The problem I see is that we are doing a bunch of work to check array bounds and convert the table values from floats to ints. Let us try to avoid this by replacing the high-level Lua table with a low-level FFI array of integers.
local counter = require("core.counter")
local ffi = require("ffi")
local n = 1e9
local c = counter.open("test")
local t = ffi.new("int[2]", 1, 10) -- allocate table as FFI object
for i = 1,n do
counter.add(c, t[i%2])
end
This actually works pretty well:
9,022,173,328 instructions # 4.46 insns per cycle
2,022,321,563 cycles
Now we are down to two cycles per iteration (for 9 instructions).
Here is the IR:
0032 ------------ LOOP ------------
0033 r15 int BAND 0030 +1
0034 r15 i64 CONV 0033 i64.int sext
0035 i64 BSHL 0034 +2
0036 p64 ADD 0035 0012
0037 p64 ADD 0036 +8
0038 int XLOAD 0037
0039 r15 u64 CONV 0038 u64.int sext
0040 rbp + u64 ADD 0039 0027
0041 u64 XSTORE 0023 0040
0042 rbx + int ADD 0030 +1
0043 > int LE 0042 0001
0044 rbx int PHI 0030 0042
0045 rbp u64 PHI 0027 0040
Here is the mcode:
->LOOP:
0bcafaa0 mov r15d, ebx
0bcafaa3 and r15d, +0x01
0bcafaa7 movsxd r15, r15d
0bcafaaa movsxd r15, dword [rdx+r15*4+0x8]
0bcafaaf add rbp, r15
0bcafab2 mov [rcx+0x8], rbp
0bcafab6 add ebx, +0x01
0bcafab9 cmp ebx, eax
0bcafabb jle 0x0bcafaa0 ->LOOP
0bcafabd jmp 0x0bca001c ->3
This experiment feels more satisfying. I was able to identify redundant code, eliminate it in a sensible way, and verify that performance improved.
The end
Morals of this story:
- Trace compilers and CPUs are still fun and interesting.

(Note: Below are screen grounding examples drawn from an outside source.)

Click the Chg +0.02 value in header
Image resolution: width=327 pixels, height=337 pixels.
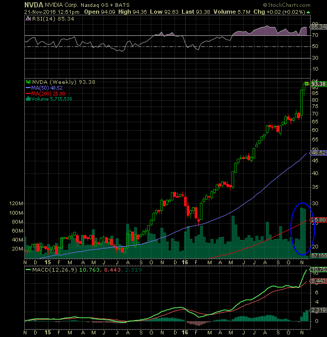point(289,13)
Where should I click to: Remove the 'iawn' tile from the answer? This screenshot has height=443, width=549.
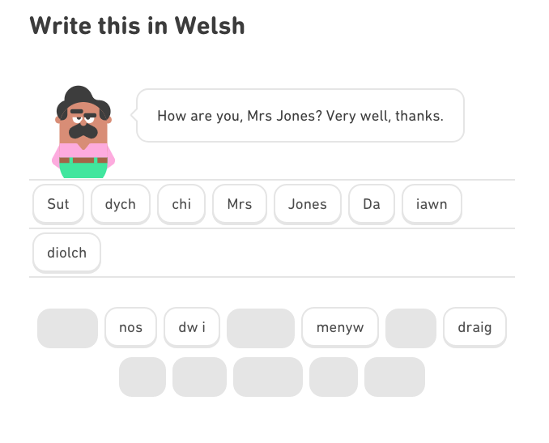[x=432, y=204]
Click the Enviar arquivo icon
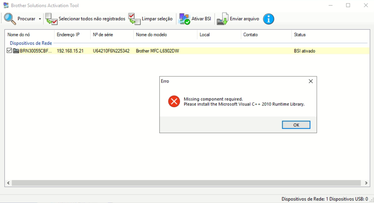 click(x=222, y=19)
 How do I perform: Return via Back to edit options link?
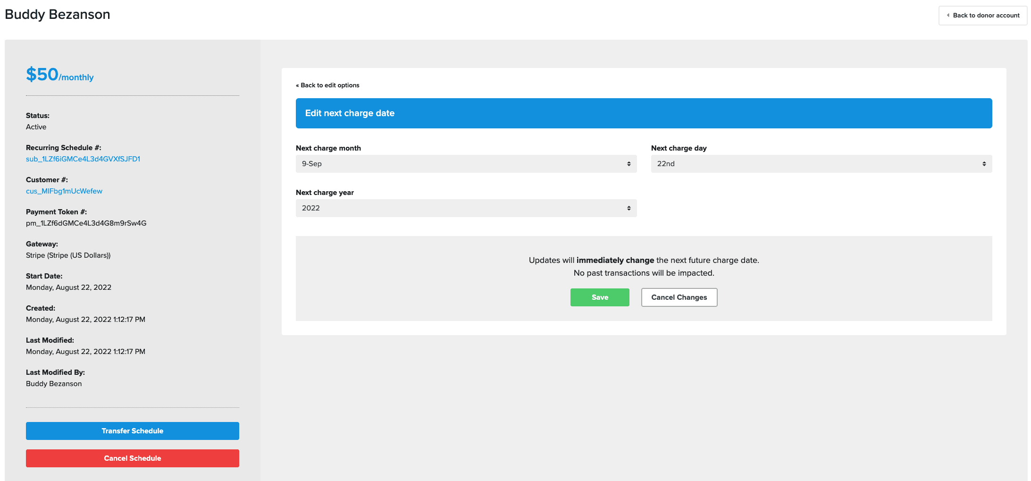coord(328,85)
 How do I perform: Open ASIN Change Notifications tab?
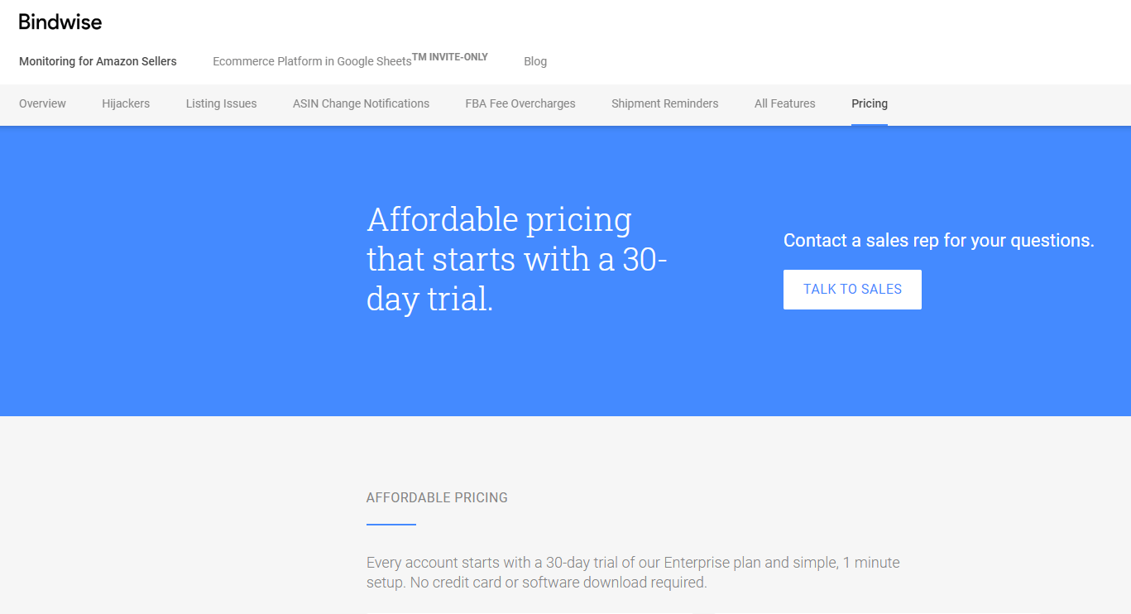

- Getting the right information is really important: what is actually running (mcode) and why (IR). The process of piecing this together is quite interesting and may lead to automated shortcuts in the future.
- Relatively naive optimization techniques can be effective. In this case we have 7.5x performance by simply looking at what happens and asking ourselves "can we massage this to run inside one trace?", "can we get rid of the Array Bounds Check (ABC)?", "can we get rid of the float to integer conversion (cvttsd2si)?".